I was slowly cranking my way of Claremont Avenue the other day on my trusty Bianchi when I started wondering why I was so slow. Well, that was easy. I’m pretty heavy and I’m somewhat out of shape. But which is more important, which would have a bigger impact if improved?
First, I used a website like this one to determine the average grade over a certain familiar portion of the route. In this case, it was 13.3%. I also have a speedometer on my bike that tells that I average about 5 mph over that stretch. Finally, I weigh about 100 kg, and my bike is another 10 kg.
So, given that the energy to raise a mass up h height is m*g*h, the power to raise a mass at r rate is m*g*r.
pi = 3.14159265358
g = 9.80 # m/s^2
mph_to_ms = 0.44704
mass = 110 # kg
speed_up_claremont = 5 * mph_to_ms
claremont_grade = 0.133
claremont_power = mass * g * speed_up_claremont * math.sin(math.atan(claremont_grade))
print("claremont_power: " + str(claremont_power))
claremont_power: 317.67222 (watts)
That is, that’s how much power it takes to lift my mass up a hill at that rate. Note the trig to change my speed up the hill to a vertical speed. There are losses in pedaling a bike, and on the tires on the road, etc, but this is a good estimate of the overall order of how much power I can comfortably sustain. Let’s call it 300W.
Now, another thing I’ve noticed while riding is that on flat ground, I can maintain about 17 mph. In that case, I’m not adding power to climb a hill at all, all of my power is overcoming road friction and drag.

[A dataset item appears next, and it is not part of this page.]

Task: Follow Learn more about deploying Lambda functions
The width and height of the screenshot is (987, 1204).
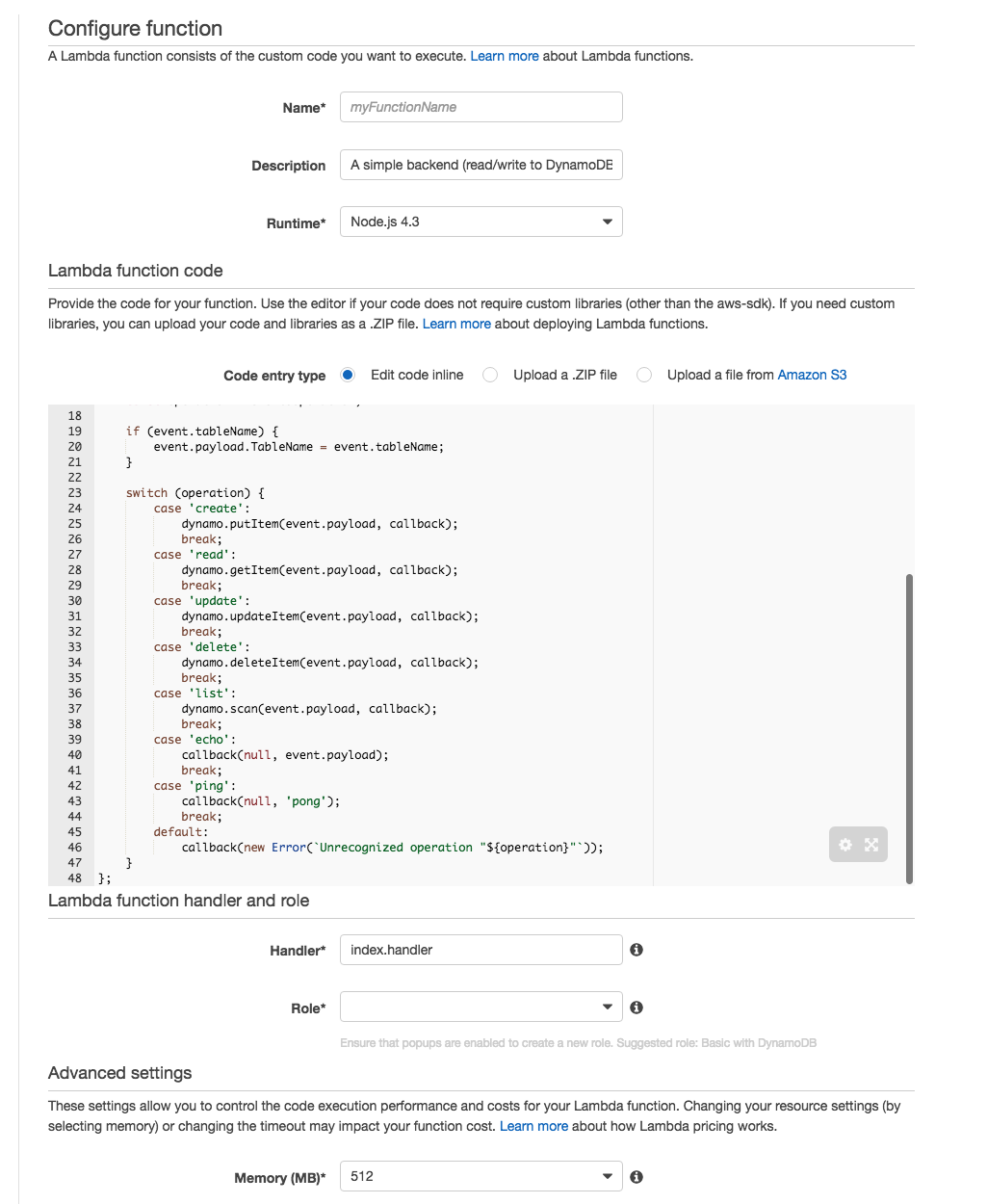Action: click(x=456, y=324)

It happens that power going to aerodynamic drag goes by the cube of the velocity. (There is more going on here than wind drag, but, eh, it probably dominates at higher speeds…) So, if we assume that on level ground I’m capable of the same ~300W that I do while climbing, I can calculate the constant in:
P = c * v^3
This is a simplification of the more general equation linked above, assuming constant air density, yadda. For 17 mph and 317 W, I get about 0.72376 kg / m. kg/m is a strange dimension, but it it what it is.

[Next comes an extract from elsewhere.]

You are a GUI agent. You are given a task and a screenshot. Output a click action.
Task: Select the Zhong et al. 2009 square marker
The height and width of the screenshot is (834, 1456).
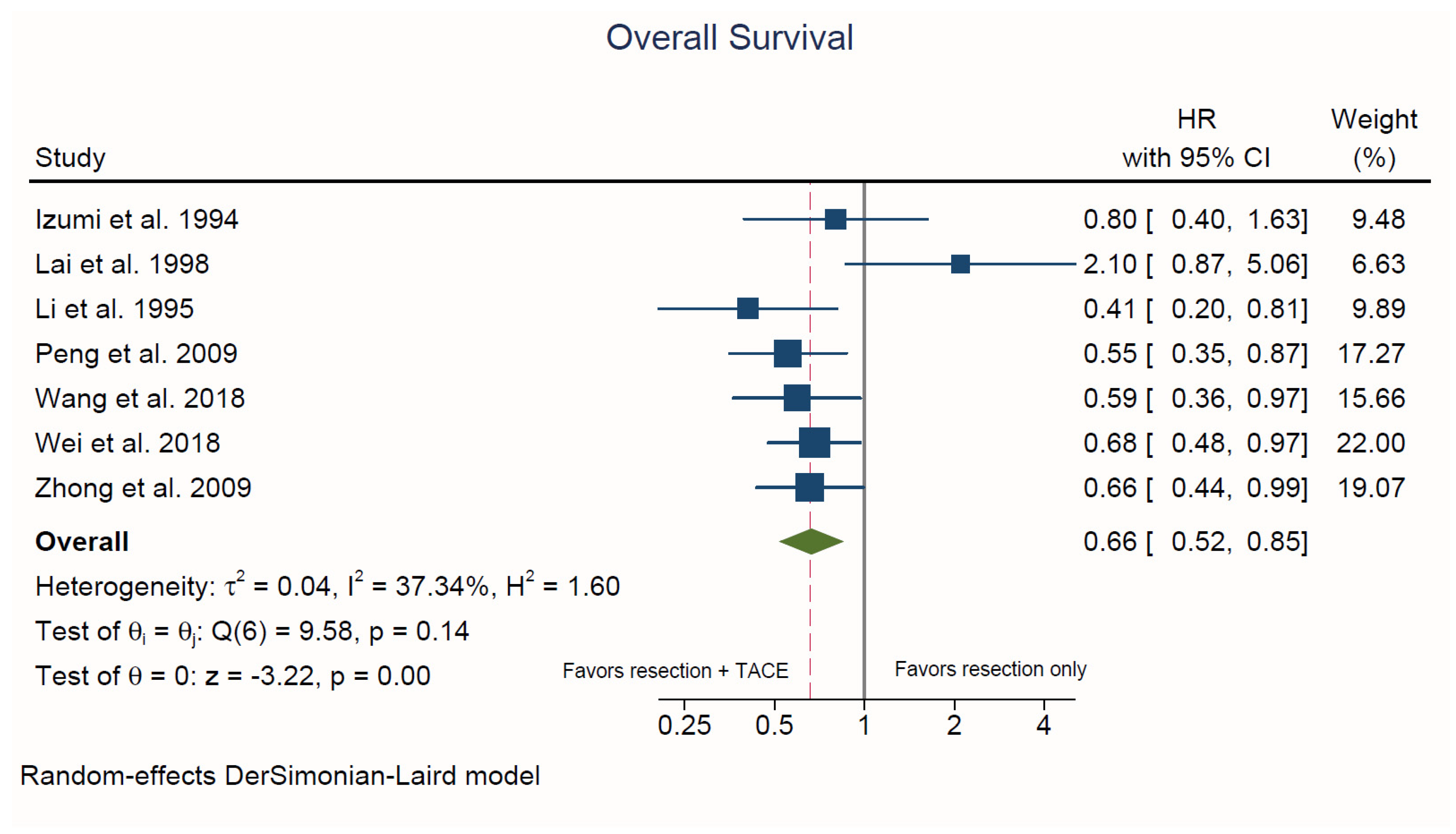click(x=809, y=488)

So then, I wondered, how fast should I be able to go with a given power budget while climbing different grades?
I created this equation which combines the power to climb and the power to overcome drag
P = c v^3 + m g v sin(theta)
where P is power, c is the drag power constant calculated above, m is mass, g is the acceleration of gravity, and theta is the angle of the hill. (The angle is the arctangent of the grade, by the way.) Oh, and v is my speed.
It turns out that my brain doesn’t perform the way it once did and I can’t solve that cubic equation on my own, so I resorted to a Python-based solver which is part of the sympy package.
This function gets the job done:
from sympy import solveset, S, N
from sympy.abc import v
th = math.atan(grade)
th_deg = th*180/pi
# print("th_deg: " + str(th_deg))
vf = math.sin(th)
# print("vf: " + str(vf))
soln = solveset(drag_power_constant * v**3 + mass * g * vf*v - power, v, domain=S.Reals)
list_soln = list(soln)
final_soln = list_soln
Note this equation has three solutions, two of which are complex. Only interested in the “real” solution.
Now, this is finally where the fun starts. Want to know how fast I can climb different grades, or how actual athletes who can summon more power than me can get up?
Like I said, I can make about 300W, but I saw a youtube video of a dude who could make about 1kW, at least for long enough to make toast.
Then I was wonder, would losing weight help much? It does. Interestingly, it helps on the middle grades. On the highest grades, I’m nearly stopped, and the numbers get small. On flat grades, drag (a function of my shape, not my size) dominates. But in the middle, yeah, there’s an effect.
So there you have it. If I lost 10 kg and could increase my power output by 15% I could go from about 5 mph on Claremont to about 6 mph.
Actually, that’s depressing.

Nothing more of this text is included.